Doch wie nun eine Grenze ziehen zu dem Stilpluralismus der Gegenwart, in dem gleichzeig Schaffende manchmal nichts gemeinsam haben, als die Lebensdaten? Ich wähle Bernd Alois Zimmermanns Selbstmord als Zäsur, da damit des Werk eines der wichtigsten Vertreter der "klassischen" Nachkriegsavantgarde beschlossen (und von diesem Thread ausgeschlossen) wird. Zimmermann, etwas älter als Stockhausen und Schnebel, komponierte vor der Begegnung mit dem Serialismus expressionistisch und neoklassizistisch und hatte keine Lust, Strawinsky zu verpönen, auch, als er bereits seine "klassische" Mischung aus Serialismus und Pluralismus gefunden hatte.
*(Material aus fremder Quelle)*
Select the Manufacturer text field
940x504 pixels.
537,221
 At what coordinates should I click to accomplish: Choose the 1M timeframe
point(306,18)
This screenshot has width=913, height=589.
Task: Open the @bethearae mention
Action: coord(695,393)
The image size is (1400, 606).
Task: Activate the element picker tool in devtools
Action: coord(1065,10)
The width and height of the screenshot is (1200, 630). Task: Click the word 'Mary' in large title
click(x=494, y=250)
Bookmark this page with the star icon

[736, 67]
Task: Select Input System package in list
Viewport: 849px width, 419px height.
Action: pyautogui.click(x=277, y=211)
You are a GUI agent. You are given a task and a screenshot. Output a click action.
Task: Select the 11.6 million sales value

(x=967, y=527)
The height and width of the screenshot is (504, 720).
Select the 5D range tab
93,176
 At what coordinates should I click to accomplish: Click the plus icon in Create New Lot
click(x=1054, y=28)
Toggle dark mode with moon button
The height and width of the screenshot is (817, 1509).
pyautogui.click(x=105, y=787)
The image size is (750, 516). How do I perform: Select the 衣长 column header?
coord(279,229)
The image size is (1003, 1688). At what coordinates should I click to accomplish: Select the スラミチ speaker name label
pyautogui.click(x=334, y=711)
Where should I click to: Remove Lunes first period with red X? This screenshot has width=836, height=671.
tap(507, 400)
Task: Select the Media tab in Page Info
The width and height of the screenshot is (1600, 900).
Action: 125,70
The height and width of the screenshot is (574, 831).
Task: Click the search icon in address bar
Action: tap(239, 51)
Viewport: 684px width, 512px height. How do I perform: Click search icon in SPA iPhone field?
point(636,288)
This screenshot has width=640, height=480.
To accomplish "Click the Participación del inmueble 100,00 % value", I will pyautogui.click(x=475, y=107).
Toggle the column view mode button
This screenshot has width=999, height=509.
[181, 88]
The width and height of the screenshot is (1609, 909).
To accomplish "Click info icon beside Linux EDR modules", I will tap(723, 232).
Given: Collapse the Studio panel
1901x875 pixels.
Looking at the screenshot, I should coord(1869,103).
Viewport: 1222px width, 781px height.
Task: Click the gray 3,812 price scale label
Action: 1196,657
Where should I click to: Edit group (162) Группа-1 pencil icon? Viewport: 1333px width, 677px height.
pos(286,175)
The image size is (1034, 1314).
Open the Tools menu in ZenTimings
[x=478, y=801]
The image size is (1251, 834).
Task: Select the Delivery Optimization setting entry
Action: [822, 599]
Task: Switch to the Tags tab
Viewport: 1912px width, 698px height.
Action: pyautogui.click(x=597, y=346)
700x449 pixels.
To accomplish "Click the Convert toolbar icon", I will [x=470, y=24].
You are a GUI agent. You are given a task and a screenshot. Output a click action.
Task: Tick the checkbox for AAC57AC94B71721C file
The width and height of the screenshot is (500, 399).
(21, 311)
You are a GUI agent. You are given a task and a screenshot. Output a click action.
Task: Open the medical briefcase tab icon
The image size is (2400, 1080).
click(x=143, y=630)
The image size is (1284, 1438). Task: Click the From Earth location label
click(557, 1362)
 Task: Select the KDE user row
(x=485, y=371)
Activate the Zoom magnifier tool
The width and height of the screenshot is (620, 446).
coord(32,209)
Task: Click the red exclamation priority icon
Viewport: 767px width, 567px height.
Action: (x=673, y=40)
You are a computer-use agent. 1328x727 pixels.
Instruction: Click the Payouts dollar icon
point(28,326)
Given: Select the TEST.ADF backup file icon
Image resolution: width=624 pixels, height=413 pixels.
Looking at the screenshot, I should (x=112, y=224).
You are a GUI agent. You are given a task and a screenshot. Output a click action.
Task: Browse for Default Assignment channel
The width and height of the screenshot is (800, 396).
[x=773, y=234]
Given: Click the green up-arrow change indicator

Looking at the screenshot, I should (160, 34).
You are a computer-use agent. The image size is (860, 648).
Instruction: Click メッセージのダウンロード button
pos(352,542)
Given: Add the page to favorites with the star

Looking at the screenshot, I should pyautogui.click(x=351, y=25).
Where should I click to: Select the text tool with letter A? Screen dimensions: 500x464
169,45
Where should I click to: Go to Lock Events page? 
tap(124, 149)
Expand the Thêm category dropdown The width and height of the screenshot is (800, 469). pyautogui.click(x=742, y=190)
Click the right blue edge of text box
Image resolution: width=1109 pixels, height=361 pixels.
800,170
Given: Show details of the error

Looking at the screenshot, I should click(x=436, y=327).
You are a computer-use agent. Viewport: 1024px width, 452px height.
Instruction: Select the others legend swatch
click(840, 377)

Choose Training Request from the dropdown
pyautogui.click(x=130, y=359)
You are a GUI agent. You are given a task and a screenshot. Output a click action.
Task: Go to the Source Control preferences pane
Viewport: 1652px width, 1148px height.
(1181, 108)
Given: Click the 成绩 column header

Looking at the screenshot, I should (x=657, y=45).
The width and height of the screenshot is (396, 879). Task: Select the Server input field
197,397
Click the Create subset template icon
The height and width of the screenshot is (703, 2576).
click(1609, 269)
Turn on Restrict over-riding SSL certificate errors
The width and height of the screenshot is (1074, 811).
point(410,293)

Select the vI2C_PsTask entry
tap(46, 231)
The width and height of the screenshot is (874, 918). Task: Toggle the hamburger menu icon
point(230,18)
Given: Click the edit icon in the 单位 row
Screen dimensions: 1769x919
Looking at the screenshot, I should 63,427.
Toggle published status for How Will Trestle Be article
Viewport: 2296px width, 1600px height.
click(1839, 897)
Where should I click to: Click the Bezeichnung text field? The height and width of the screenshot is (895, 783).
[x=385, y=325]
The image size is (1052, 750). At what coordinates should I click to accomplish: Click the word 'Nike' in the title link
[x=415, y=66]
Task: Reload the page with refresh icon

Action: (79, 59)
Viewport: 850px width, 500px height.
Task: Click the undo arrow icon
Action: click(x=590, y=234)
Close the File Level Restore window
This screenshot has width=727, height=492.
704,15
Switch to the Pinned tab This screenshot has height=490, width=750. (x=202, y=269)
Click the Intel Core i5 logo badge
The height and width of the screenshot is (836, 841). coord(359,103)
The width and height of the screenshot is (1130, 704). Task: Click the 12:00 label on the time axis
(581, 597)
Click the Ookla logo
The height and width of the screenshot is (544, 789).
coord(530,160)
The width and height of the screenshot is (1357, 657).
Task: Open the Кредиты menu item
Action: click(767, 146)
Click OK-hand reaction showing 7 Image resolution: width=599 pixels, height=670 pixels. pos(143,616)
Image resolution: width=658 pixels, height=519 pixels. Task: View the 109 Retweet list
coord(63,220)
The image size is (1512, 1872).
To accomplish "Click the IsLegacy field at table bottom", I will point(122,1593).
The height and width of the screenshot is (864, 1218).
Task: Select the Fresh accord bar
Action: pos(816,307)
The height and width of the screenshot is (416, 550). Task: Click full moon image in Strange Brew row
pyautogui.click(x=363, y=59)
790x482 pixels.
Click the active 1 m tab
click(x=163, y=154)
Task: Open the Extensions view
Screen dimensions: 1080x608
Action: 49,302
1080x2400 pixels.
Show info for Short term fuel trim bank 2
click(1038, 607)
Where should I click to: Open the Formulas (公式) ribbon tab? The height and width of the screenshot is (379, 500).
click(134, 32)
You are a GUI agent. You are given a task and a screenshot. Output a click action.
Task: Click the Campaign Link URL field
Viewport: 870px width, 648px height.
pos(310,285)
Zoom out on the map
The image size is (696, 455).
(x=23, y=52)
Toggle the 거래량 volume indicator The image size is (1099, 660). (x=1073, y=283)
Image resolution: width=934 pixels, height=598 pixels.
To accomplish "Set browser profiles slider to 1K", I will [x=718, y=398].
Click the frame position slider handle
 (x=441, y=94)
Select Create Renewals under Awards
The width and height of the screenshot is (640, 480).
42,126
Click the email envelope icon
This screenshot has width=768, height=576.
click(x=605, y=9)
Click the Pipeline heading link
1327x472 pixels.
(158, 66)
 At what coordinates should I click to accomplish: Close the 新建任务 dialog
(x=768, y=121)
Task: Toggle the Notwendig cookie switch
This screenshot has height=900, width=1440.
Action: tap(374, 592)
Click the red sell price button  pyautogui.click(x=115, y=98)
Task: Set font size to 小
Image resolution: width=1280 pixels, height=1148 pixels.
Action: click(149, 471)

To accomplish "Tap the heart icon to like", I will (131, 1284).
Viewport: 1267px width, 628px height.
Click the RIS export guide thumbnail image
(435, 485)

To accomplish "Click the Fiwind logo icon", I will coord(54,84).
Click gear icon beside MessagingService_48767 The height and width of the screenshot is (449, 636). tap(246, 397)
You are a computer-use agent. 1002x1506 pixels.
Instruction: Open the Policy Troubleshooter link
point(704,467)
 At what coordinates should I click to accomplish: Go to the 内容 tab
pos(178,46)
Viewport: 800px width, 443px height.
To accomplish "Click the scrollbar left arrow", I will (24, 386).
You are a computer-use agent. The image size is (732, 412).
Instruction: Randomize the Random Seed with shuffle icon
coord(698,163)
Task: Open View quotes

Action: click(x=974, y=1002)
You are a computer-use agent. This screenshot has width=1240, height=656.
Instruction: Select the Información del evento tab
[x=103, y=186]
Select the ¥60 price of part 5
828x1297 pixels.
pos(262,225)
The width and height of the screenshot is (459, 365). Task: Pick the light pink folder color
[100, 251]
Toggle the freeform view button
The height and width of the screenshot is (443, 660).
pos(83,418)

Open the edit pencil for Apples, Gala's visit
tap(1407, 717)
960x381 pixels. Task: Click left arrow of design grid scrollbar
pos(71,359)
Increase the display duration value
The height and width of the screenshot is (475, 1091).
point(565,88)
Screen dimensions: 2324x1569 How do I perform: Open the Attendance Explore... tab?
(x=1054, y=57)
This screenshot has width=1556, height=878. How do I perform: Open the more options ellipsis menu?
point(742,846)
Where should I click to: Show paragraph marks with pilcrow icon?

Sein Pluralismus ist eine zitierende Beschäftigung mit der Musikgeschichte, die "Rückbesinnung" auf die alten Meister (auch und vor allem der "klassischen Moderne") wird für viele Komponisten nach 1970 ein zentrales Anliegen sein.
Ich bitte, nur einen Komponisten pro Beitrag zu behandeln, besser noch nur ein Werk, Wiederholungen sind gestattet. Dadurch soll dem Stilpluralismus und der Problematik der Gruppenbildung begegnet werden. Auch ältere, z.B. neoklassizistisch oder zwölftönig komponierende Deutsche sind willkommen, sofern sie nach 1970 noch geschaffen haben.
Außerdem bitte ich darum, in der Überschrift den Namen des Komponisten vollständig und mit Lebensdaten anzuführen, sowie den Titel und das Entstehungsdatum des besprochenen Werks.